🌍 minWM: Full-Stack Open-Source Video World Model Framework

June 3, 2026 · View on GitHub

A full-stack framework and tutorial for newcomers, rather than a specific model.

minWM is our contribution to the world-model community: a full-stack open-source framework that walks you end-to-end through turning a bidirectional T2V foundation model into an action-conditioned video world model — with example data, runnable scripts, Claude skills capturing our hands-on experience, and onboarding knowledge for newcomers. We hope more researchers and developers join us in growing the community together.

🎬 Demo

https://github.com/user-attachments/assets/99c25915-7fe7-4a20-a2c4-9d291502fccf

🔥 News

2026-05-29 🚀 We release the technical report.
2026-05-17 🚀 We release minWM — the first full-stack open-source world model framework.

✨ Why minWM?

1. Full-Stack Framework

The complete data → training → inference pipeline is open-sourced; every stage exposes input/output checkpoints so you can stop, swap, or fork anywhere.

1.1 Data. We walk you through how to construct training-ready datasets paired with camera poses, and the full data processing pipeline that turns them into latents.

1.2 Training. Including FSDP + sequence parallelism, single-/multi-node training, and the full distillation pipeline from a bidirectional diffusion model to a 4-step AR student:

Phase 1                            Phase 2 — Distillation to Causal Few-Step
─────────────────────              ────────────────────────────────────────────
Bidirectional SFT      ──▶   Stage 1   Teacher Forcing AR Diffusion
                             Stage 2a  Causal ODE  (proposed in [Causal Forcing](https://arxiv.org/abs/2602.02214))
                             Stage 2b  Causal CD   (proposed in [Causal Forcing++](https://arxiv.org/abs/2605.15141))
                             Stage 3   Asymmetric DMD with Self Rollout
                                                ▼
                                         4-step real-time

1.3 Inference.

✅ 4-step DMD inference for HY Action2V / HY TI2V / Wan Action2V, multi-GPU sequence parallelism, camera-trajectory control via pose strings ("a*4,w*8,s*7") or JSON files
🚧 Inference acceleration [TBD]

2. Multi-Backbone Support

minWM supports two paths to arriving at an interactive world model.

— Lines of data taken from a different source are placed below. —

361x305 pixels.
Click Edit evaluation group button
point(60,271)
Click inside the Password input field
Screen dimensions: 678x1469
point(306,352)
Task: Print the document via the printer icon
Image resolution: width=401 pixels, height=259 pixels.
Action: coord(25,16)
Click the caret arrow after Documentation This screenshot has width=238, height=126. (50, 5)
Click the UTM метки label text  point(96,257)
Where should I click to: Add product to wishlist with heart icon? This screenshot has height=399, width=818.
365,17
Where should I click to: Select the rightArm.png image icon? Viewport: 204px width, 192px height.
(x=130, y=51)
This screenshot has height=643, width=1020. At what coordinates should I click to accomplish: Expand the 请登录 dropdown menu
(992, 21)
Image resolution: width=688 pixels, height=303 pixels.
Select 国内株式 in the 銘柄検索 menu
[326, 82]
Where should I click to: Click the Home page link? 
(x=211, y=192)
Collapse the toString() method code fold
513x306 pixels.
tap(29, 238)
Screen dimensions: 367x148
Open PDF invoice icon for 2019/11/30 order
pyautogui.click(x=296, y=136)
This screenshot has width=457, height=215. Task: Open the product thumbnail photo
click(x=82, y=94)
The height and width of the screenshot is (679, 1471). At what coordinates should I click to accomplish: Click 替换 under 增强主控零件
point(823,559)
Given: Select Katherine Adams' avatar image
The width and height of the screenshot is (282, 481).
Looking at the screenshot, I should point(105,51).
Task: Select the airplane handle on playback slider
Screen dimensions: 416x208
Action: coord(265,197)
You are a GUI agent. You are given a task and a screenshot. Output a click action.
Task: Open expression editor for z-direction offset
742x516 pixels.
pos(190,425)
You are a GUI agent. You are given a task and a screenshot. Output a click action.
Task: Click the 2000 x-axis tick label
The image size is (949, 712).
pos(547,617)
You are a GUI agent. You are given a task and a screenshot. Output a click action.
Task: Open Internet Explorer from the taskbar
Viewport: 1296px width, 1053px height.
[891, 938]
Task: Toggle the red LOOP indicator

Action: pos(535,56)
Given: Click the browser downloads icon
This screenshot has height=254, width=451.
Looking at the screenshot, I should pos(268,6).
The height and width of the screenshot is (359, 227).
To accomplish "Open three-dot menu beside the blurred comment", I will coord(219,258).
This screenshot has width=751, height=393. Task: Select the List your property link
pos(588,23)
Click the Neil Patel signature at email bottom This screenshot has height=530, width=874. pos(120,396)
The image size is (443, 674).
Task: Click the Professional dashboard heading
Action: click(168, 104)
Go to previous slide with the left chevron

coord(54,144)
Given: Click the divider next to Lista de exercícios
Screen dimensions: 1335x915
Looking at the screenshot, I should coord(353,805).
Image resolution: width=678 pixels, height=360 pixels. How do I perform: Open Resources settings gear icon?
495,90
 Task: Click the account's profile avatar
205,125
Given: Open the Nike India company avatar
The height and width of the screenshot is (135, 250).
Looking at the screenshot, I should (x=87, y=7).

2.1 From Scratch: Bidirectional T2V Foundation → Real-Time World Model

The HunyuanVideo 1.5 and Wan 2.1 lines walk through the full 4-stage pipeline — starting from a bidirectional T2V foundation model and ending at a 4-step autoregressive world model.

Backbone	Architecture	Params	Training	Inference
Wan 2.1	Cross-attention + DiT	1.3 B	✅ all 4 stages	✅ 4-step DMD
HunyuanVideo 1.5	MMDiT	8 B	✅ all 4 stages	✅ 4-step DMD

Both lines share the same trainer / loss / dataset abstractions, so adding a third backbone is structurally a wrapper-and-config exercise.

2.2 Finetuning an Existing Video World Model 🚧 [TBD]

The forthcoming worldplay-finetune entry will let you start from an already-trained video world model and adapt it to new conditions, scenes, or resolutions — without rerunning the 4-stage pipeline from scratch.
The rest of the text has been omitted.